A few companies are creating a Data Science Standards Board that Booz Allen Hamilton thinks could help government hire better.
A group of businesses is trying to standardize the definition of “data scientist” across various industries, including government.
General Assembly, a coding boot camp, is working with companies including Booz Allen Hamilton, Spotify and Nielsen to create assessments for data science skills that employers could use to benchmark their potential hires.
The new Data Science Standards Board aims to “help employers quantify and understand the skill sets that matter” and also clarify to job-seekers exactly what employers are looking for when they mention data science in their job descriptions, General Assembly’s CEO and Co-founder Jake Schwartz said in a statement.
In the federal government, widespread tech talent shortages have attracted the attention of lawmakers such as Rep. Will Hurd, R-Texas, who has proposed a cybersecurity-focused National Guard, populated by private-sector professionals who devote 10 days a quarter to public tech projects.
Before she left the Office of Personnel Management last year, then-acting Director Beth Cobert pointed out that definitions for tech-themed jobs, especially cybersecurity-related positions, often aren't standardized. She proposed creating formal classifications for terms like “cyber warrior" or "cyber defender" corresponding to specific skill sets.

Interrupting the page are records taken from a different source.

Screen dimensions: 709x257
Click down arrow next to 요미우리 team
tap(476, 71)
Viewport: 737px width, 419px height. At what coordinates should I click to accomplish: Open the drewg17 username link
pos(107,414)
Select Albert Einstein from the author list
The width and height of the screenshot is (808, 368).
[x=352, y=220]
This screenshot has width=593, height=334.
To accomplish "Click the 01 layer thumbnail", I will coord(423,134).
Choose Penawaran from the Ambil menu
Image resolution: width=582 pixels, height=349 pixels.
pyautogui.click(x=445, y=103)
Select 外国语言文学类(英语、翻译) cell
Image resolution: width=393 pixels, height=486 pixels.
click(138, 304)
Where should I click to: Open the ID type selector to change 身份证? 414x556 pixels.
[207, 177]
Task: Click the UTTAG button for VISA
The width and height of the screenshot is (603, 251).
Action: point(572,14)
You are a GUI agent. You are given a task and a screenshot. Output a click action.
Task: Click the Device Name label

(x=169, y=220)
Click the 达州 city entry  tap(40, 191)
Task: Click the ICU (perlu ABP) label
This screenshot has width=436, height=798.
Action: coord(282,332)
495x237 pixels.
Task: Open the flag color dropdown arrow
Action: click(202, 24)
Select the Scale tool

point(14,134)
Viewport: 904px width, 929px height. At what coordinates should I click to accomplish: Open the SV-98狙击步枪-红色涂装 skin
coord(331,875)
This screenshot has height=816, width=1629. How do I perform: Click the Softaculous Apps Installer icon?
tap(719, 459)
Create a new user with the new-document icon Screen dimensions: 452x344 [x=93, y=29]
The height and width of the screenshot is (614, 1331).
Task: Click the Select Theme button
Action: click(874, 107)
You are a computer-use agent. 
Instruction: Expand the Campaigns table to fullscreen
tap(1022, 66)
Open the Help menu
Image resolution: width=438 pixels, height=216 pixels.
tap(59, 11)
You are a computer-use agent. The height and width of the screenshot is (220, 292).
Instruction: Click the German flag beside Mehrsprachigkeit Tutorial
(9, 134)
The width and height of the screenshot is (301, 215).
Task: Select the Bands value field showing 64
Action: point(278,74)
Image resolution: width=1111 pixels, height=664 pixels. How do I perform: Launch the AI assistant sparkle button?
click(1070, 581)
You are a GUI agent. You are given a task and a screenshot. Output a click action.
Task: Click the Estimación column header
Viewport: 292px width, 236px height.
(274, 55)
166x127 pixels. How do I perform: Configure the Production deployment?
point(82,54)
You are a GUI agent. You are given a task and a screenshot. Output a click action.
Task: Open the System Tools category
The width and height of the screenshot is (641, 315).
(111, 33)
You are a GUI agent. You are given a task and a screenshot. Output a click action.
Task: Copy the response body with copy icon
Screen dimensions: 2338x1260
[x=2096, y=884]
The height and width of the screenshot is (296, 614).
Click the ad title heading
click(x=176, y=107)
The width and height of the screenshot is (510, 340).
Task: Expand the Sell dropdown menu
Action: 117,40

Mark Jacobsohn, a senior vice president at Booz Allen Hamilton and part of the Data Science Standards Board, said the system is designed to speed the hiring of data scientists in the public and private sectors alike.
The majority of Booz Allen Hamilton’s business is federal, and the consulting firm has helped some agencies, including the Defense Department, write up specific labor category descriptions for technology projects and outline specific coding capabilities for data scientist positions.
“The government has gotten much more robust in what they ask for, and how they ask,” he said, but the company is still meeting with federal chief data officers to understand what skill sets and capabilities are common across departments.
He said Booz Allen Hamilton has received several informal requests from federal agencies that want a better system for assessing data scientists’ specific skills.